On 4 Nov 2023, at 15:50, MIGUEL MOLINOS PEREZ <mmolinos at us.es<mailto:mmolinos at us.es>> wrote:

Thank you Mark! I will have a look to it.

Best,
Miguel


On 4 Nov 2023, at 13:54, Matthew Knepley <knepley at gmail.com<mailto:knepley at gmail.com>> wrote:


On Sat, Nov 4, 2023 at 8:40 AM Mark Adams <mfadams at lbl.gov<mailto:mfadams at lbl.gov>> wrote:
Hi MIGUEL,

This might be a good place to start: https://petsc.org/main/manual/vec/
Feel free to ask more specific questions, but the docs are a good place to start.

Thanks,
Mark

On Fri, Nov 3, 2023 at 5:19 AM MIGUEL MOLINOS PEREZ <mmolinos at us.es<mailto:mmolinos at us.es>> wrote:
Dear all,

I am currently working on the development of a in-house molecular dynamics code using PETSc and C++. So far the code works great, however it is a little bit slow since I am not exploiting MPI for PETSc vectors. I was wondering if there is a way to perform the domain decomposition efficiently using some PETSc functionality. Any feedback is highly appreciated.
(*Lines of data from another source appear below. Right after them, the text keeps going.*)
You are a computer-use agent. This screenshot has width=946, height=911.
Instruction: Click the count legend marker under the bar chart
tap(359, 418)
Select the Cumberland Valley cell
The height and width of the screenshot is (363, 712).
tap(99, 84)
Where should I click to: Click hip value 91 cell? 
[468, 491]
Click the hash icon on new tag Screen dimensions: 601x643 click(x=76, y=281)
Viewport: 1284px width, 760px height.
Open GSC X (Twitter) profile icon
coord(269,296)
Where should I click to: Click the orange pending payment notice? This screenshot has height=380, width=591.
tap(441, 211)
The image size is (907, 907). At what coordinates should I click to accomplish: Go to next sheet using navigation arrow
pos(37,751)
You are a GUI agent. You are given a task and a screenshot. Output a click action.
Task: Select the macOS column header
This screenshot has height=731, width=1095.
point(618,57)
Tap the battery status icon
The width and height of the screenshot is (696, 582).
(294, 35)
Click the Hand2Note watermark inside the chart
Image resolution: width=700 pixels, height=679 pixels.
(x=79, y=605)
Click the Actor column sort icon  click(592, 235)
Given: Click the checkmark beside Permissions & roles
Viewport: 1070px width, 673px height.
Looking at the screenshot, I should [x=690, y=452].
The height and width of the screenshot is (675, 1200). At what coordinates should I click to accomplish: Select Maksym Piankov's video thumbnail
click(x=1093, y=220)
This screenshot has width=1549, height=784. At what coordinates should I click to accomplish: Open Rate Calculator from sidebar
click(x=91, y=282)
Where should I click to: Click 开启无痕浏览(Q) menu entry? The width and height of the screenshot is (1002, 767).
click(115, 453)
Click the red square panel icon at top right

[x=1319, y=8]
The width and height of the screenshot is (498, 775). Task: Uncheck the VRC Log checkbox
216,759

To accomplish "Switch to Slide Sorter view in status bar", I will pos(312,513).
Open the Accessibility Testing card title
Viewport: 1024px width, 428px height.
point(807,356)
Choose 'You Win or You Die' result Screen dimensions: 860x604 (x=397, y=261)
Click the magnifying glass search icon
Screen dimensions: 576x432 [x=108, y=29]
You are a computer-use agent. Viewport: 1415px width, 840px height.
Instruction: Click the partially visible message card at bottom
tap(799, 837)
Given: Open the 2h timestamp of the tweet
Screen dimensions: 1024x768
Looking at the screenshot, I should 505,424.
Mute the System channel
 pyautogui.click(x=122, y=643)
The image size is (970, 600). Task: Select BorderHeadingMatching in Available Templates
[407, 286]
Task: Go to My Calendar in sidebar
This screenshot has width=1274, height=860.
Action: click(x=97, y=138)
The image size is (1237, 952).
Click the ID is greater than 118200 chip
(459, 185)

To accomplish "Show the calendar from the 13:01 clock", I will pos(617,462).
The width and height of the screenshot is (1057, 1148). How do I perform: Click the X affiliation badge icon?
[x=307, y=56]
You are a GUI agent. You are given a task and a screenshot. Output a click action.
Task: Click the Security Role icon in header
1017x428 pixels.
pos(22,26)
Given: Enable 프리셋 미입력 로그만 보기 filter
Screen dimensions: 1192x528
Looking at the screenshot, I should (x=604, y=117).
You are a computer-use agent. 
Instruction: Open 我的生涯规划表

It sounds like you mean "is there a way to specify a communication construct that can send my particle
information automatically". We use PetscSF for that. You can see how this works with the DMSwarm class, which represents a particle discretization. You can either use that, or if it does not work for you, do the same things with your class.

  Thanks,

     Matt

Best regards,
Miguel


--
What most experimenters take for granted before they begin their experiments is infinitely more interesting than any results to which their experiments lead.
-- Norbert Wiener

https://www.cse.buffalo.edu/~knepley/<http://www.cse.buffalo.edu/~knepley/>



--
What most experimenters take for granted before they begin their experiments is infinitely more interesting than any results to which their experiments lead.
-- Norbert Wiener

https://www.cse.buffalo.edu/~knepley/<http://www.cse.buffalo.edu/~knepley/>


--
What most experimenters take for granted before they begin their experiments is infinitely more interesting than any results to which their experiments lead.